Work to complete: What is needed here is an exact repetition of the records below, beginning at the line that has "[button] (12, 11)" and stopping after the line that has "Cukiság (62, 2509)".

Provided data:
+--

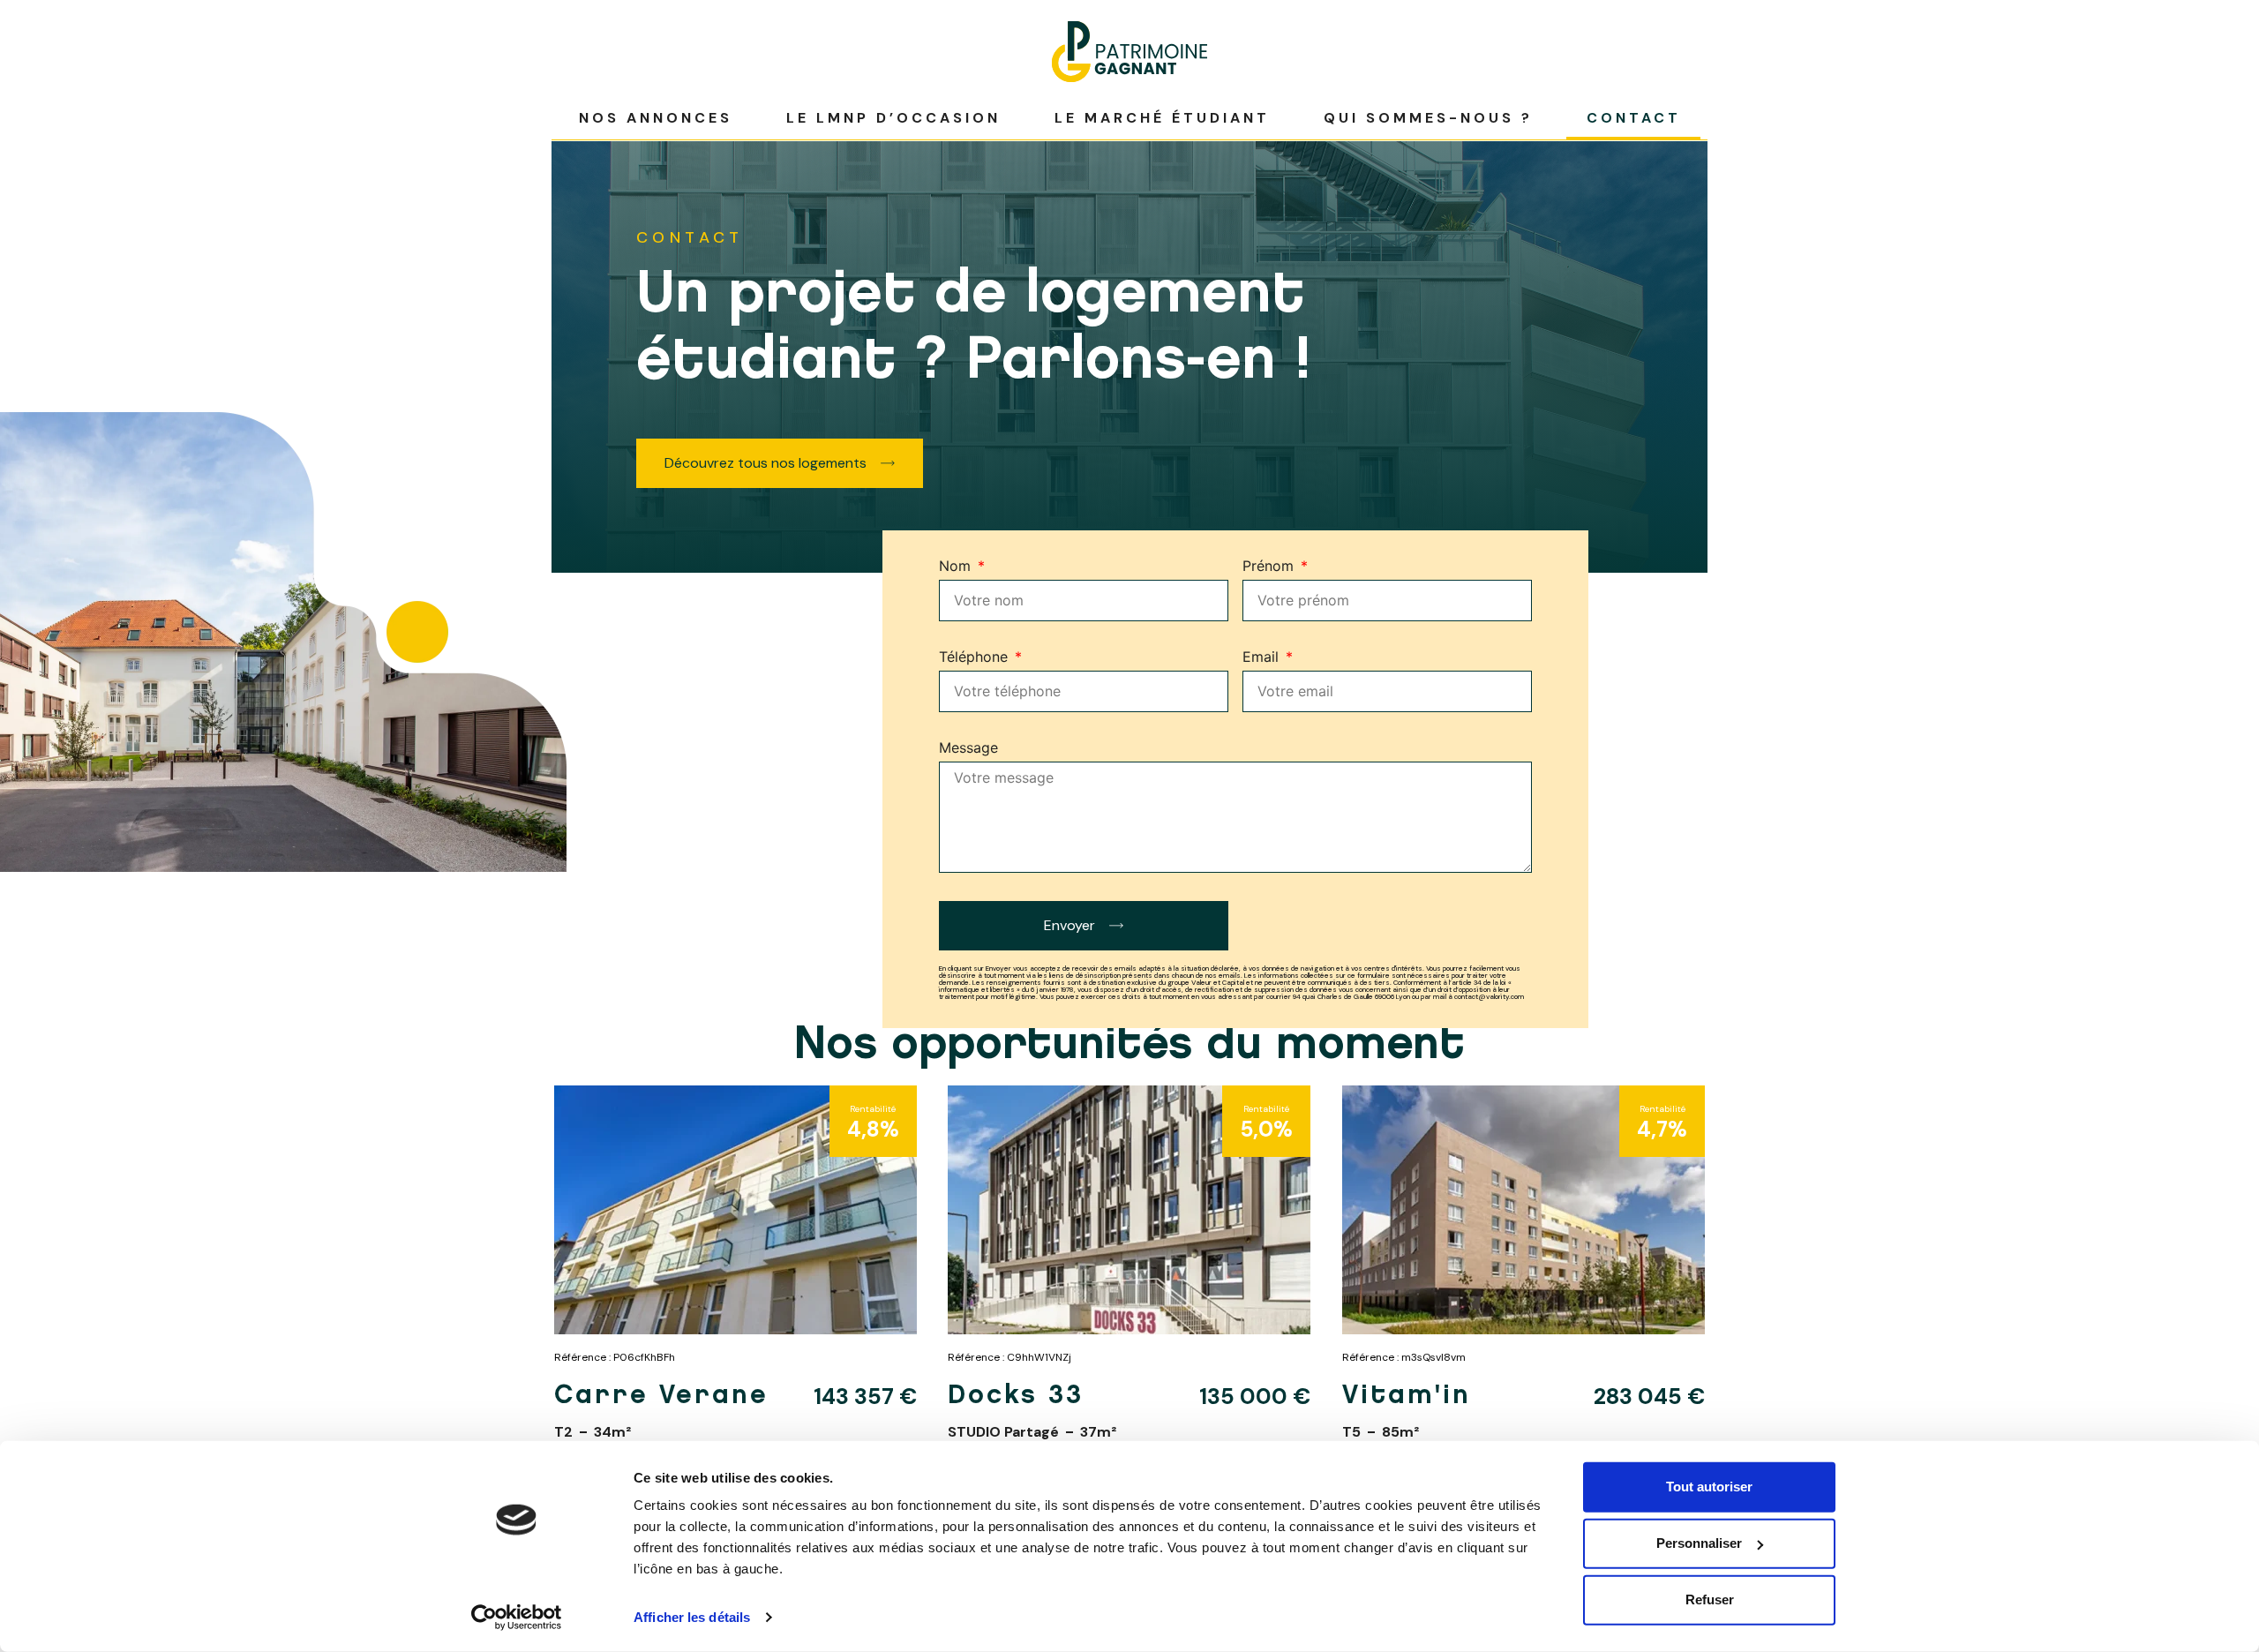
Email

+--

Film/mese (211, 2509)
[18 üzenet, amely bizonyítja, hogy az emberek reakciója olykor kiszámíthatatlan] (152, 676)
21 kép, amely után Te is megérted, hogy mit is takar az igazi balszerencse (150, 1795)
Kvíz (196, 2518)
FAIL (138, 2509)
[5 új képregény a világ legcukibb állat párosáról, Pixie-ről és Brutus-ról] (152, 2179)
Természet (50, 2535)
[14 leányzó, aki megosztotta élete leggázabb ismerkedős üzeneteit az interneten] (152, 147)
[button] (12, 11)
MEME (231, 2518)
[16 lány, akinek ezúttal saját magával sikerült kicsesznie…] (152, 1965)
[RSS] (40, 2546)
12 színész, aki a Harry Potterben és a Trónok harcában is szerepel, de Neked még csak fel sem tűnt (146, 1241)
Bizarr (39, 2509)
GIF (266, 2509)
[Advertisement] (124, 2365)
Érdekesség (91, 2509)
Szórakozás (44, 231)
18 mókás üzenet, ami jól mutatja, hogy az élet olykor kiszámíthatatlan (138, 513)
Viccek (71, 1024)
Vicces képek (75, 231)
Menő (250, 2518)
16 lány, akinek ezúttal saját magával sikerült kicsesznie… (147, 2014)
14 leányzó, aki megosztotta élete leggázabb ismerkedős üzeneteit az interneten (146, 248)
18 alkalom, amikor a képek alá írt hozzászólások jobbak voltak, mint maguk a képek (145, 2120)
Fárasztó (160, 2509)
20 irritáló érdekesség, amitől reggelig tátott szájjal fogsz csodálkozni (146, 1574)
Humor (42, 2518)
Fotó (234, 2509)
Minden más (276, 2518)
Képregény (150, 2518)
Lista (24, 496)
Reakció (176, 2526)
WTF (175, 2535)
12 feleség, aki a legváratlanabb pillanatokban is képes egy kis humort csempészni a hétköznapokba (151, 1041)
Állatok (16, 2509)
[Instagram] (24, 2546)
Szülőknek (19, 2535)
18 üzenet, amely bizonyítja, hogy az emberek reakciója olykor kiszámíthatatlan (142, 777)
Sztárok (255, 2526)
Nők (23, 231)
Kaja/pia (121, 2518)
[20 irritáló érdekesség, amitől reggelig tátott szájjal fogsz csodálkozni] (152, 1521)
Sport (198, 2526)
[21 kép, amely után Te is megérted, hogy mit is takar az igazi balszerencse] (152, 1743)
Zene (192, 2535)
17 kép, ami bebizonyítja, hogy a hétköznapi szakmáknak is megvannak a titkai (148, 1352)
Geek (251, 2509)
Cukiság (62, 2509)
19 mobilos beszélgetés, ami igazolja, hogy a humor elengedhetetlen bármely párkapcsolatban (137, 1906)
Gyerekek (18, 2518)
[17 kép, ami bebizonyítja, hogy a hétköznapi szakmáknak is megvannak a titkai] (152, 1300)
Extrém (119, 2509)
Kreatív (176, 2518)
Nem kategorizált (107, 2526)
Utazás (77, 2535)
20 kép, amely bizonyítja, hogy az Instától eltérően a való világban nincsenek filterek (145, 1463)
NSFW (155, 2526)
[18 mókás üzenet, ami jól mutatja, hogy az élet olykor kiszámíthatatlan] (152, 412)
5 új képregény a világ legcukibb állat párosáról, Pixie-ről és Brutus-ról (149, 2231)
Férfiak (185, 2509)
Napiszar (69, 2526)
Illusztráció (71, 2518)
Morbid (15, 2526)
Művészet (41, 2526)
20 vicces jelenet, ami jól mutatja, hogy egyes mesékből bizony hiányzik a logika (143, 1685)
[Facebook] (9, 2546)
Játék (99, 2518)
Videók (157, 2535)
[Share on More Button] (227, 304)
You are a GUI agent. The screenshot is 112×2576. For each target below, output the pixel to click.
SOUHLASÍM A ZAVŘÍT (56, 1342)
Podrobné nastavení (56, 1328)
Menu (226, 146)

+--

Answer to this problem:
[button] (12, 11)
MEME (231, 2518)
[16 lány, akinek ezúttal saját magával sikerült kicsesznie…] (152, 1965)
[RSS] (40, 2546)
12 színész, aki a Harry Potterben és a Trónok harcában is szerepel, de Neked még csak fel sem tűnt (146, 1241)
Bizarr (39, 2509)
GIF (266, 2509)
[Advertisement] (124, 2365)
Érdekesség (91, 2509)
Szórakozás (44, 231)
18 mókás üzenet, ami jól mutatja, hogy az élet olykor kiszámíthatatlan (138, 513)
Viccek (71, 1024)
Vicces képek (75, 231)
Menő (250, 2518)
16 lány, akinek ezúttal saját magával sikerült kicsesznie… (147, 2014)
14 leányzó, aki megosztotta élete leggázabb ismerkedős üzeneteit az interneten (146, 248)
18 alkalom, amikor a képek alá írt hozzászólások jobbak voltak, mint maguk a képek (145, 2120)
Fárasztó (160, 2509)
20 irritáló érdekesség, amitől reggelig tátott szájjal fogsz csodálkozni (146, 1574)
Humor (42, 2518)
Fotó (234, 2509)
Minden más (276, 2518)
Képregény (150, 2518)
Lista (24, 496)
Reakció (176, 2526)
WTF (175, 2535)
12 feleség, aki a legváratlanabb pillanatokban is képes egy kis humort csempészni a hétköznapokba (151, 1041)
Állatok (16, 2509)
[Instagram] (24, 2546)
Szülőknek (19, 2535)
18 üzenet, amely bizonyítja, hogy az emberek reakciója olykor kiszámíthatatlan (142, 777)
Sztárok (255, 2526)
Nők (23, 231)
Kaja/pia (121, 2518)
[20 irritáló érdekesség, amitől reggelig tátott szájjal fogsz csodálkozni] (152, 1521)
Sport (198, 2526)
[21 kép, amely után Te is megérted, hogy mit is takar az igazi balszerencse] (152, 1743)
Zene (192, 2535)
17 kép, ami bebizonyítja, hogy a hétköznapi szakmáknak is megvannak a titkai (148, 1352)
Geek (251, 2509)
Cukiság (62, 2509)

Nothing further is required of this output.